Non-Interest Expense. Non-interest expense decreased $63 thousand or 6.7% and increased $32 thousand or 1.2% for the three and nine months ended March 31, 2022, when compared to the same period in 2021. The decrease for the three months ended March 31, 2022, was primarily due to a $10 thousand decrease inoccupancy and equipment expenses and a $84 thousand decrease in employee compensation and benefits expense, which were partially offset by a $17 thousand increase in the federal deposit insurance premium expense and a $12 thousand increase in the provision for off-balance sheet commitments (primarily unfunded loan commitments), when compared to the same period of 2021.  The increase for the nine months ended March 31, 2022, was primarily due to a $44 thousand increase in provision for losses on off balance sheet commitments, $17 thousand increase in occupancy and equipment expense and a $9 thousand increase in the federal deposit insurance premium expense, partially offset by a $35 thousand decrease in salaries and employee benefits, $2 thousand decrease in data processing expense and a $2 thousand decrease in ATM network expense, when compared to the same period of 2021.

 

Income Tax Expense. Income tax expense increased $25 thousand and decreased $41 thousand for the three and nine months ended March 31, 2022, when compared to the same periods in 2021, respectively. The increase for the three and the decrease for the nine months ended March 31, 2022 was primarily due to fluctuations of taxable income, when compared to the same periods in 2021.

- **Written problem**:
Answer these questions from the passage on non-interest and income tax expense:
(a) By how much, in dollars and percent, did non-interest expense decrease for the three months ended March 31, 2022?
(b) What was the decrease in salaries and employee benefits for the nine months ended March 31, 2022?
(c) How did income tax expense change for the nine months ended March 31, 2022?

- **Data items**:
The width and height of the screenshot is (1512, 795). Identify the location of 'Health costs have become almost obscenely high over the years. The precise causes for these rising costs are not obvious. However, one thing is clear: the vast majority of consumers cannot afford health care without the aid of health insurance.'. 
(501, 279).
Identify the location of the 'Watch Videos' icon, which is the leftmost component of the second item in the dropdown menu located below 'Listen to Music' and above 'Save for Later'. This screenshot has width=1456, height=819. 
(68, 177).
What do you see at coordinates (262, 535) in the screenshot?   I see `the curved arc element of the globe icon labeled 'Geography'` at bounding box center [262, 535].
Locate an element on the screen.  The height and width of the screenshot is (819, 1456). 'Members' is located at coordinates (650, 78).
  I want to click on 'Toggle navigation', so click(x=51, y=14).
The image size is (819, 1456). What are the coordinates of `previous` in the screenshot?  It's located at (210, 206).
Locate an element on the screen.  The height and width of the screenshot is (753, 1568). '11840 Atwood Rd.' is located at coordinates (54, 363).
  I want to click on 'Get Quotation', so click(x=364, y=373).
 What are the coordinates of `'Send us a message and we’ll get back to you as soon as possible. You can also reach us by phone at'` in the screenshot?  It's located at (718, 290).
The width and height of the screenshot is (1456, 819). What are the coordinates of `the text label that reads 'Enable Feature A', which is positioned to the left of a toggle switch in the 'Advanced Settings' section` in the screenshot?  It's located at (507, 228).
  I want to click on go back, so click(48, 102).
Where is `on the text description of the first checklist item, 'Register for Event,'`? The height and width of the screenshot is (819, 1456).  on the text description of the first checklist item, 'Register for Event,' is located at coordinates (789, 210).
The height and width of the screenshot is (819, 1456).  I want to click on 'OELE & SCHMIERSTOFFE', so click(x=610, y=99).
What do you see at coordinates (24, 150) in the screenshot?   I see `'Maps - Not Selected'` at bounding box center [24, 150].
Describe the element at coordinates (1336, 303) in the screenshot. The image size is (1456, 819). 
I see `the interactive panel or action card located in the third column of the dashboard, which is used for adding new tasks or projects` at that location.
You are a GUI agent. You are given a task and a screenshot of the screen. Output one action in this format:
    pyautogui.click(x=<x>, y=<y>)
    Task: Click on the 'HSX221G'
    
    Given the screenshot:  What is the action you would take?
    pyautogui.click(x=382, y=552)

- **Written answer**:
(a) $63 thousand, or 6.7%
(b) $35 thousand
(c) It decreased $41 thousand.